Yet Another Flash Vulnerability Unearthed, Targets Yahoo Users With Malvertising
Security outfit Malwarebytes discovered the "malvertising" campaign, which kicked off on July 28. It involved hackers purchasing ads across Yahoo's various sites and then injecting them with malicious code. The malware would then seek out vulnerable versions of Flash to deliver payloads and ultimately take control of a PC.
"Malvertising is a silent killer because malicious ads do not require any type of user interaction in order to execute their payload. The mere fact of browsing to a website that has adverts (and most sites, if not all, do) is enough to start the infection chain," Malwarebytes said.

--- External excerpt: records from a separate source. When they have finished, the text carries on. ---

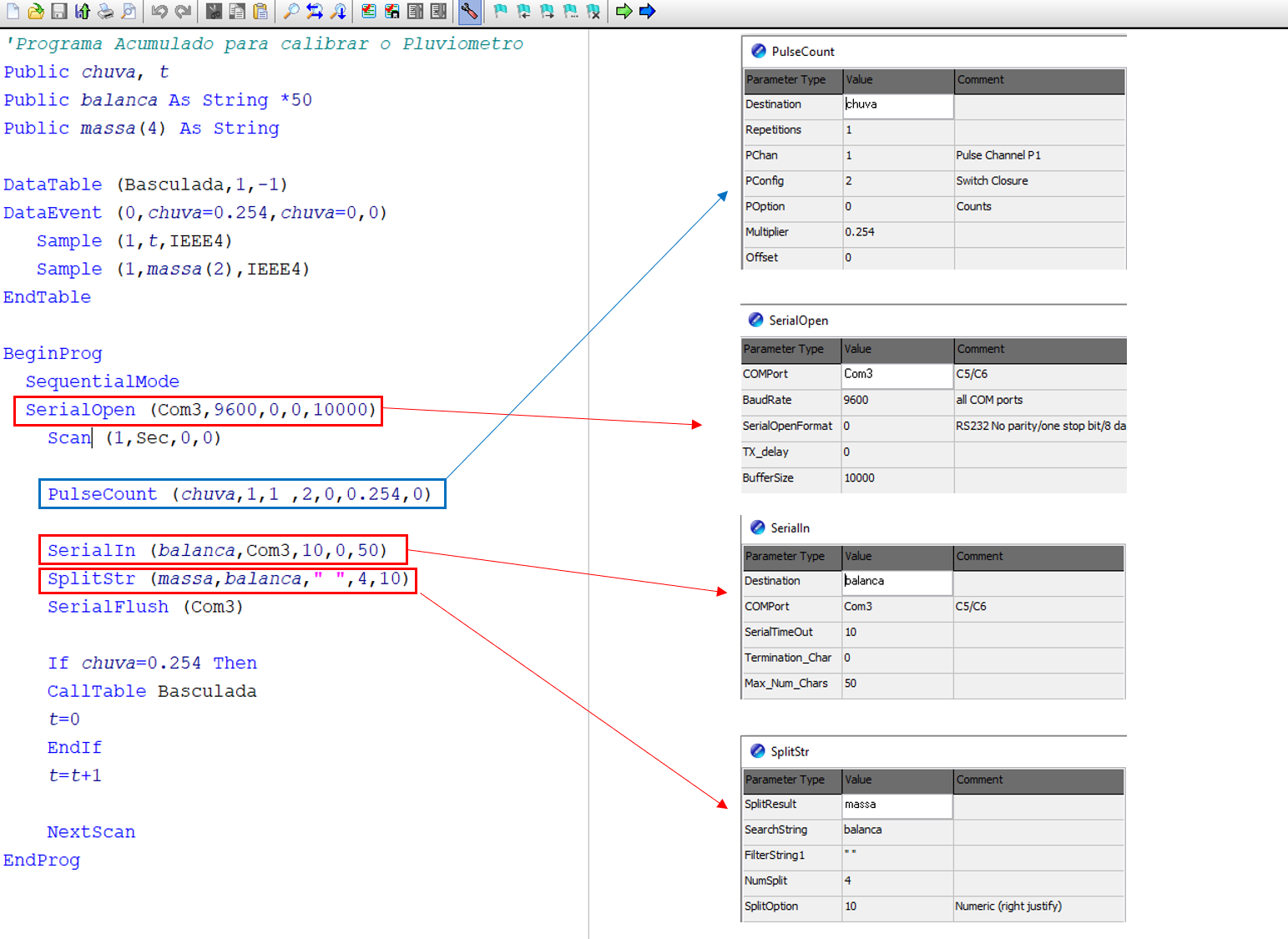Click the PulseCount Destination value field

point(897,104)
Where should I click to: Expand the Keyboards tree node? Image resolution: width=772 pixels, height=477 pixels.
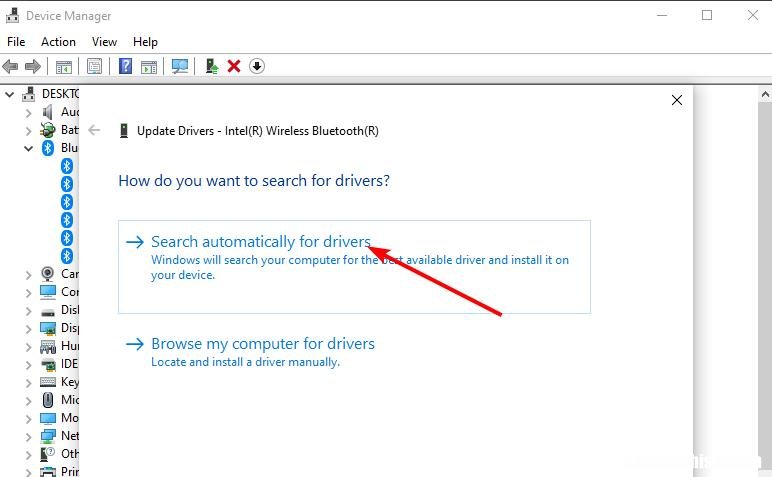pyautogui.click(x=29, y=383)

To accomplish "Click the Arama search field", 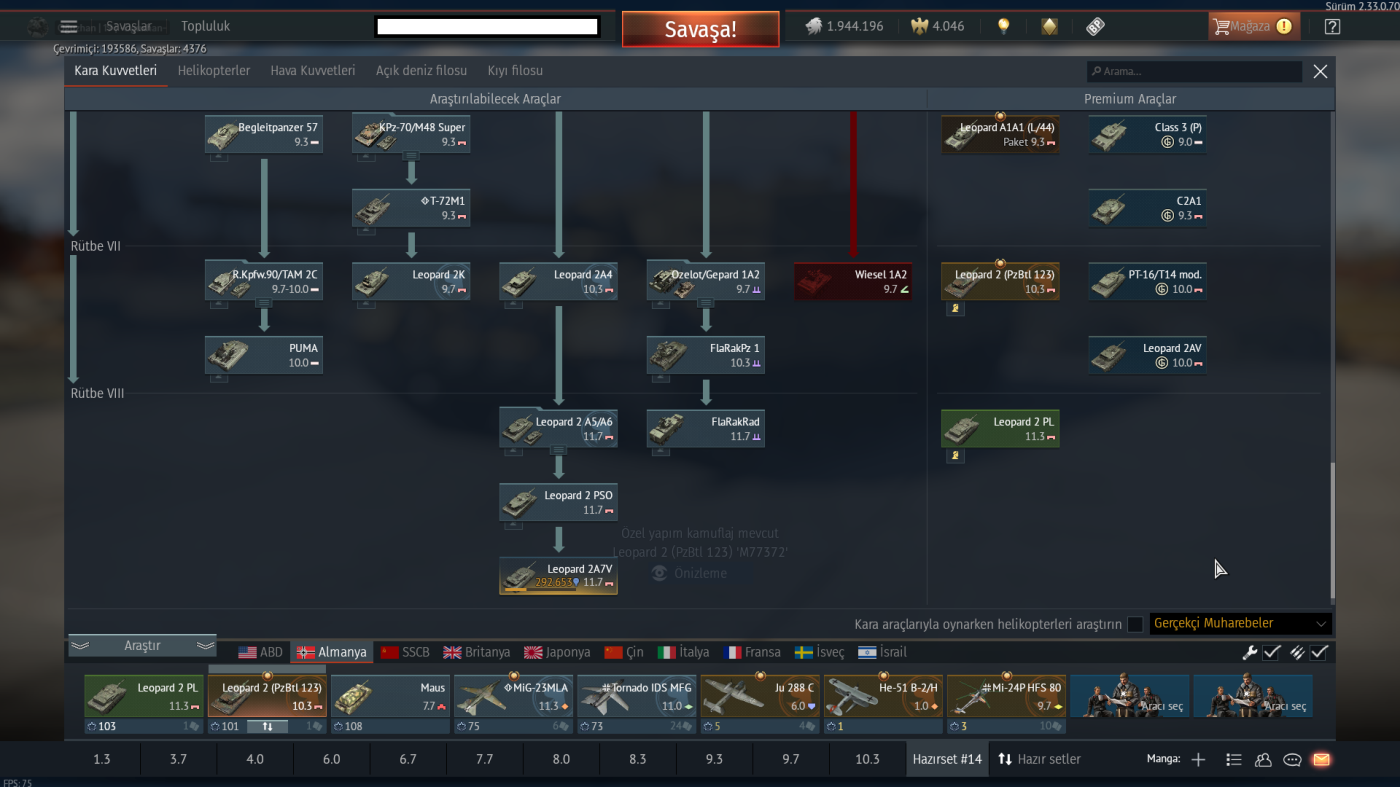I will (x=1194, y=72).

To Yahoo's credit, it took immediate action once it was aware of the incident. However, the week long attack may have infected millions of visitors -- Yahoo receives 6.9 billion visits per month, including over 300 million to its news site, 112.5 million to its sports section, and over 43 million to its games portal.
Those who clicked on a malicious ad were redirected to other sites before eventually being infected with the Angler Exploit Kit, a nasty tool that downloads malware onto a victim's PC in the background. Malwarebytes didn't take a look at the payload, but said that Angler is a popular delivery method for ransomware, which encrypts a user's hard drive and demands payment to unlock it.